Arch Phys Med Rehabil 2001;
82:979-85. [PMID:
11441389 DOI:
10.1053/apmr.2001.23962]
[Citation(s) in RCA: 44] [Impact Index Per Article: 1.9] [Reference Citation Analysis] [Abstract] [MESH Headings] [Track Full Text] [Journal Information] [Subscribe] [Scholar Register] [Indexed: 11/11/2022]
Abstract
OBJECTIVES
(1) To determine how swallow function in patients with myotonic muscular dystrophy (MD) differs from that of healthy controls, (2) to identify the contributors to and predictors of improvement, and (3) to evaluate strategies that facilitate swallowing.
DESIGN
Observational.
SETTING
University medical center.
PARTICIPANTS
Eighteen adults with myotonic MD (age range, 24-58 yr) and 60 healthy adult control subjects (age range, 18-73 yr).
INTERVENTIONS
Swallow facilitation strategies.
MAIN OUTCOME MEASURES
Between-group comparisons of mean bolus transit times, onsets of swallow gestures, and displacement measures obtained by dynamic lateral view videofluoroscopy.
RESULTS
The MD patients' bolus transit times were significantly longer, and onsets of some swallow gestures were significantly delayed.

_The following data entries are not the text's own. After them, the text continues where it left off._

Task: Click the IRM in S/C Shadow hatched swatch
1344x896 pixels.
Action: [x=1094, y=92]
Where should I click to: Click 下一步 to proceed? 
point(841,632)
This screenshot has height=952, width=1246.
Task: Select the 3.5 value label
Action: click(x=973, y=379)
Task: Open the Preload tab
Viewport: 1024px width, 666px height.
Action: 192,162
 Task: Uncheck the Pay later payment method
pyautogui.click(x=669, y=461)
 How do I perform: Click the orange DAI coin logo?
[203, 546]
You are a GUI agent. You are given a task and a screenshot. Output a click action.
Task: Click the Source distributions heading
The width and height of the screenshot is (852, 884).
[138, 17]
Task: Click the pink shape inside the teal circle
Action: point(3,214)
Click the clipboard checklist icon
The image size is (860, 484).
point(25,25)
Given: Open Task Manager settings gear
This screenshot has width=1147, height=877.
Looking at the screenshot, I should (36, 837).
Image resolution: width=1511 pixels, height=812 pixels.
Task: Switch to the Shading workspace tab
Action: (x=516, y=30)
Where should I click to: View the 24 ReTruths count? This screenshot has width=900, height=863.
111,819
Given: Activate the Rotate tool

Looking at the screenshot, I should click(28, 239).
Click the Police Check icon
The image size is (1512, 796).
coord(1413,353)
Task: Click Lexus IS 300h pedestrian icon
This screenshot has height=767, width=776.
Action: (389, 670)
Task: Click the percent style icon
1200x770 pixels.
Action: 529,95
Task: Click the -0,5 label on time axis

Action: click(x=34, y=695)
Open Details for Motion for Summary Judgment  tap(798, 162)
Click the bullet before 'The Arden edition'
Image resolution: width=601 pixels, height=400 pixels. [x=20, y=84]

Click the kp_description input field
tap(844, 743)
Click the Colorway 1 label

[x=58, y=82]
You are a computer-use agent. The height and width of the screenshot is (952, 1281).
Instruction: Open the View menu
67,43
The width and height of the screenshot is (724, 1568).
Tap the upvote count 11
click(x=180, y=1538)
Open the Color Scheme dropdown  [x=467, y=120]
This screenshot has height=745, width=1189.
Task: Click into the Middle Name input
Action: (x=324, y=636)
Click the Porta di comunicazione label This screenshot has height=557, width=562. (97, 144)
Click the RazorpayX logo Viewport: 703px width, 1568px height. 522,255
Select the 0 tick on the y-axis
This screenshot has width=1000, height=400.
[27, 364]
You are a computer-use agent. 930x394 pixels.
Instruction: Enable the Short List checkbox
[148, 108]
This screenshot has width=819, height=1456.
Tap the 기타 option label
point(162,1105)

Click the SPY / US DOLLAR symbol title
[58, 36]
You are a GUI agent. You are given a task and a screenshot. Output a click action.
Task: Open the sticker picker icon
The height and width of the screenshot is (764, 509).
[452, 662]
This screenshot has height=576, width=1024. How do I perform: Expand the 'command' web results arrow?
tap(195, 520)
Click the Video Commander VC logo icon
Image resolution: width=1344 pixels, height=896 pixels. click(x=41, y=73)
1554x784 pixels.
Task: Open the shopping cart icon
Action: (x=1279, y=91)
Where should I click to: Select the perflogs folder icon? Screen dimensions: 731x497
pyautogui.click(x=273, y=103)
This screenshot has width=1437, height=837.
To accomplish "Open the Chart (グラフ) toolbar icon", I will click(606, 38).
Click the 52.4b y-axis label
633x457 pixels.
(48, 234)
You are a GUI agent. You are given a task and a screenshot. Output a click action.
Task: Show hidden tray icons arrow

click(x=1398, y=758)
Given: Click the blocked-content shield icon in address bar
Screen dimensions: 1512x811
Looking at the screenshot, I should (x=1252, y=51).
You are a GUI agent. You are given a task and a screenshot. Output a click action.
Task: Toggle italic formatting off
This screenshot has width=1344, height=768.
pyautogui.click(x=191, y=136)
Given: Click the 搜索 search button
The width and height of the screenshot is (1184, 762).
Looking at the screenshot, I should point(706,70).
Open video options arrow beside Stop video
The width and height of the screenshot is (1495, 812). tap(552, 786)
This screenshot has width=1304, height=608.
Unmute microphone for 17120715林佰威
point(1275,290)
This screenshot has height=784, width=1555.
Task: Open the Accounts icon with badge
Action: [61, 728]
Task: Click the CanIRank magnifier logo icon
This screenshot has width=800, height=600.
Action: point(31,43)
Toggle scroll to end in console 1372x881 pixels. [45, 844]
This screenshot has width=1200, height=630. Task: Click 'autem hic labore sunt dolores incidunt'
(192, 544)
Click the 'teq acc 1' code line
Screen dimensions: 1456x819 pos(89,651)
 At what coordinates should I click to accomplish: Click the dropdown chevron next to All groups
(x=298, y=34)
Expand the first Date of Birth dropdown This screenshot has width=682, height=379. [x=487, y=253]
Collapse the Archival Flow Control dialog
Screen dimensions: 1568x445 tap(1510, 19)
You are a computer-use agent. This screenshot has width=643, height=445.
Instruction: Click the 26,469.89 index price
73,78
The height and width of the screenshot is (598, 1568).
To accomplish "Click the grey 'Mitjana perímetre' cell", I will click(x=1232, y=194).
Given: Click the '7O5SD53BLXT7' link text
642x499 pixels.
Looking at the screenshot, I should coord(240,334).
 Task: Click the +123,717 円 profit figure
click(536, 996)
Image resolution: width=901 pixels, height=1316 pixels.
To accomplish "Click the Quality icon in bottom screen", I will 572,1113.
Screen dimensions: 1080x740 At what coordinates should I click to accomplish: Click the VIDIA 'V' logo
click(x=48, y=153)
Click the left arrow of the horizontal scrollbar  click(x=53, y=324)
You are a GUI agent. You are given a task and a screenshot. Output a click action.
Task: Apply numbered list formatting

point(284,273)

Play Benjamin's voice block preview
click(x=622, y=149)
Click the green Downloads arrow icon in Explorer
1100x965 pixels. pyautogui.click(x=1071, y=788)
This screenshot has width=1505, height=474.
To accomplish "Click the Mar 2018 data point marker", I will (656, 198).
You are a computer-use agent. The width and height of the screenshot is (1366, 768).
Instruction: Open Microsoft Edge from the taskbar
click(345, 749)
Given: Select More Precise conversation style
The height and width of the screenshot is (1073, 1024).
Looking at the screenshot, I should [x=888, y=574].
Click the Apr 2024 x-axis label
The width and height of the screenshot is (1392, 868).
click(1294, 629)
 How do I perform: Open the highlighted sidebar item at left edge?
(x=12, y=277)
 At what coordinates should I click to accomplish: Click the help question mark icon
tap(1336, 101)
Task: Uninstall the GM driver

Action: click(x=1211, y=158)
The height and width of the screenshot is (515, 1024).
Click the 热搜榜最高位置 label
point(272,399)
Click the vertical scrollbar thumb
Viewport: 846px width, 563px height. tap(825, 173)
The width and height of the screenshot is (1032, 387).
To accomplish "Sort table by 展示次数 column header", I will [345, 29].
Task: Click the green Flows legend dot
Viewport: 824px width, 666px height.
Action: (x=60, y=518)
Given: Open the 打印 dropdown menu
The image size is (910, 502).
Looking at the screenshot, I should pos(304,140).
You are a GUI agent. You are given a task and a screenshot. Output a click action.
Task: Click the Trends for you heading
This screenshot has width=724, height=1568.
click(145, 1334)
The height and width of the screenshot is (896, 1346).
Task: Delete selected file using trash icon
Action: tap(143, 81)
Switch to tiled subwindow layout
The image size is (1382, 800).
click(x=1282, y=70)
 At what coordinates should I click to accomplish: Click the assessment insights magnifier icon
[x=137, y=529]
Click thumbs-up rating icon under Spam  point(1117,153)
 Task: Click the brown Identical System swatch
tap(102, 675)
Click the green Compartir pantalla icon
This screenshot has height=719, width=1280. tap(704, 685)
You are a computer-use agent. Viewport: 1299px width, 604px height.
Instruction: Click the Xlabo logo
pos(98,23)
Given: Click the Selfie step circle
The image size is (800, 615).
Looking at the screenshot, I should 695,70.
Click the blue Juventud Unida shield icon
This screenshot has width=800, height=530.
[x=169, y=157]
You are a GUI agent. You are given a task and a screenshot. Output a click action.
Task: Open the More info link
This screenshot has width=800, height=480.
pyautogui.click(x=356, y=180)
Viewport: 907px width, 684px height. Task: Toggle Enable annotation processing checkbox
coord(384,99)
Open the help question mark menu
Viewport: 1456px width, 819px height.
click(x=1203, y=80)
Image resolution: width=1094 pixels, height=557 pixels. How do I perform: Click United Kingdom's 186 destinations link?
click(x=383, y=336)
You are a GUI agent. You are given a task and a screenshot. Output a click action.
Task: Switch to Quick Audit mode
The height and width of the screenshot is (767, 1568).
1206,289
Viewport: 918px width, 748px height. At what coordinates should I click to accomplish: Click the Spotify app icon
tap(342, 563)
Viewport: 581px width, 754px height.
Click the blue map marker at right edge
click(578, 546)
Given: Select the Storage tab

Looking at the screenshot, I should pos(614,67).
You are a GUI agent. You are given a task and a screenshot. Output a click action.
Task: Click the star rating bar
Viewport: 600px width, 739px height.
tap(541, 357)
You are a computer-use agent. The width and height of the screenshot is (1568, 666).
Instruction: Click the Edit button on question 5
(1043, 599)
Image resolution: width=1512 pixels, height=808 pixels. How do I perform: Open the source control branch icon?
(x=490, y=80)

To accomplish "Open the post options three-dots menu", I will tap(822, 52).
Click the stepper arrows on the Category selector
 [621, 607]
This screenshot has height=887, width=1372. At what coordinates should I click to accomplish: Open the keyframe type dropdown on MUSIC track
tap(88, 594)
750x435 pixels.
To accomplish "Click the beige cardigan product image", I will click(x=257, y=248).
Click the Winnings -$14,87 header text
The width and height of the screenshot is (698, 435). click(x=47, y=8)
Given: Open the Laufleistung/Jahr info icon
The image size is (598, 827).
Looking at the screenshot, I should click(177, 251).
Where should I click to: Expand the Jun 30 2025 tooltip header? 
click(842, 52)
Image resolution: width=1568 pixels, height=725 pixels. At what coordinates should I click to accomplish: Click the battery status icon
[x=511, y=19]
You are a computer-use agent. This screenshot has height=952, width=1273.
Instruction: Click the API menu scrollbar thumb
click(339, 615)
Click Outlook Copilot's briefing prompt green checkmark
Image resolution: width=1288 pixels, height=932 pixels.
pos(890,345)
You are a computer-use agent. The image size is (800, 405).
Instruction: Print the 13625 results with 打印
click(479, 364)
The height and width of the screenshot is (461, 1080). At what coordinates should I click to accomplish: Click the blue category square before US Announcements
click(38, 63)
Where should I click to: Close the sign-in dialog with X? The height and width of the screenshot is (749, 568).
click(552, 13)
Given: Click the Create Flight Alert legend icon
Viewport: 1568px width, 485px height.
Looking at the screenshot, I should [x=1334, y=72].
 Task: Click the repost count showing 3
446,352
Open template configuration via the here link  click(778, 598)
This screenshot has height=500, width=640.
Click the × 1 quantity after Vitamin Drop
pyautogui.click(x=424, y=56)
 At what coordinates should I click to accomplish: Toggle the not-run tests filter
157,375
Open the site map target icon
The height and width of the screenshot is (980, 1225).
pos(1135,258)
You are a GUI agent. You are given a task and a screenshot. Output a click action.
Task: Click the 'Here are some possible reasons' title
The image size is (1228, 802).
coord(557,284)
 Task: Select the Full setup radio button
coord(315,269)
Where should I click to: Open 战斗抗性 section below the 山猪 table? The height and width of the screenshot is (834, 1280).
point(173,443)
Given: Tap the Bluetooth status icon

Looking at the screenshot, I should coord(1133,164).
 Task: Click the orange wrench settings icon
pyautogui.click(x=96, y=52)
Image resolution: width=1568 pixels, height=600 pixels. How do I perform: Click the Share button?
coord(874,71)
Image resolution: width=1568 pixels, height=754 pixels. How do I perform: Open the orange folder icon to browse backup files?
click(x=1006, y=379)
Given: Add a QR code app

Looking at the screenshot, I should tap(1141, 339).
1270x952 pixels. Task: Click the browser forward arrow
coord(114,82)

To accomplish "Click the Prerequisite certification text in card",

Upper esophageal sphincter opening was prolonged (myotonic MD,.61 +/-.13s; control,.5 +/-.11s). Hyoid displacement was significantly less in men with myotonic MD (1.9 +/-.05 cm) than in male controls (2.4 +/-.68 cm); this difference was not observed between control and myotonic women. Of particular importance was the markedly reduced pharyngeal constriction found in the MD group.
CONCLUSIONS
Weakness associated with the disease, as opposed to myotonia, was the most significant contributor to impairment. Persons at risk for aspiration may be identified by a measure of pharyngeal area. Selected strategies to facilitate pharyngeal clearing are worthwhile.